In ‘Semantic and pragmatic contributions to information status’, Betty J. Birner reviews a taxonomy of the possible information statuses of individual clause constituents and shows that inferables from bridging inferences must be described in terms of ‘hearer-new/discourse-old’ so as to satisfactorily account for their syntactic distribution. In ‘Salience and anaphoric definite noun phrases’, Klaus von Heusinger contends, from a dynamic discourse semantics standpoint, that anaphoric relations in discourse can be explained on the basis of the salience of discourse referents, so anaphoric pronouns can refer only to the referent that becomes most salient.

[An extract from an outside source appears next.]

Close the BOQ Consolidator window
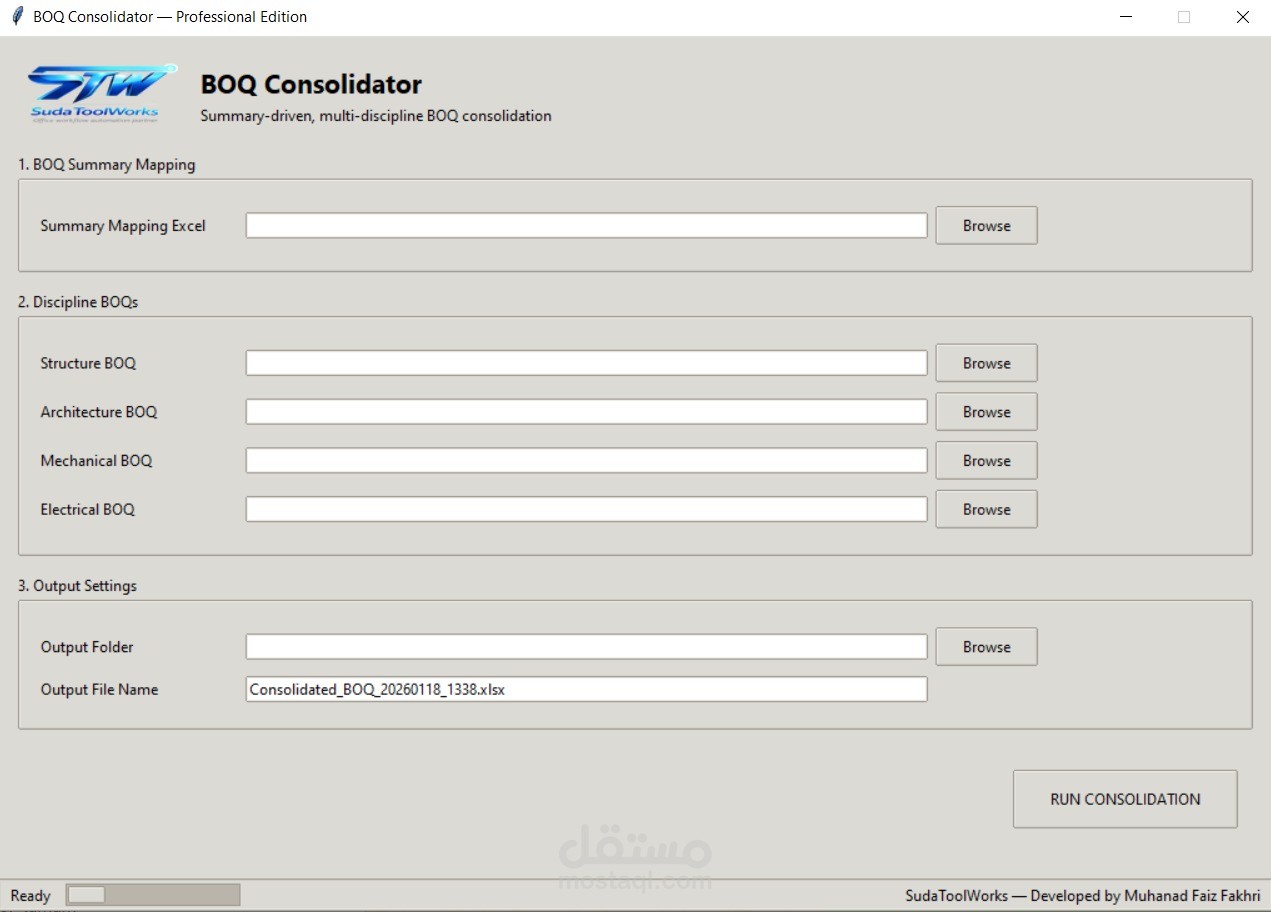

‘The unitary procedural semantics of the, this and that’ is a relevance-theoretic account of these three definite determiners in which Alex Klinge suggests that their root morpheme th- procedurally encodes an act of textual ostention. In turn, ‘Semantic, pragmatic, and lexical aspect of the measure phrase + adjective construction’ is a reflection made by M. Lynne Murphy from a construction-grammar standpoint on the possibility of combining measure phrases with adjectives; the author argues that different combinations have achieved different degrees of lexicalization but are semantically and pragmatically similar, and that this permits generalizations.

In ‘Probability logic and conversation’ Ken Turner, rejecting the Gricean approach, contends that indicative conditionals do not express material implications and do not have truth conditions at all, so their meaning is better explained within the framework of probability logic. In ‘The semantics of polyphony (and the pragmatics of realization)’, Henning Nølke presents the so-called Scandinavian theory of linguistic polyphony, an independent module in a larger theory of linguistic meaning and utterance interpretation, according to which sentences have a polyphonic structure, which roughly corresponds to their semantic level, and a polyphonic configuration that constitutes the polyphonic interpretation of utterances of those sentences and, hence, corresponds to their pragmatics.

Corinne Rossari shows in ‘The grammaticalization process and the phenomenon of persistence at work in two hybrid discourse markers: la preuve and regarde’ that the original meanings of discourse markers still constrain their grammaticalized uses. In turn, in ‘From pragmatics to semantics: esto es in formulaic expressions’ Salvador Pons Bordería explains the evolution of this reformulation marker.

Jacqueline Visconti argues in ‘The role of lexical semantics in semantic change’ that the source meaning of items undergoing semantic change imposes serious constraints on the result of such change. Finally, in ‘GCI theory and language change’ Maj-Britt Mosegaard Hansen and Richard Waltereit examine the processes whereby initially pragmatic inferences may become conventionalized as the coded semantic content of some linguistic items.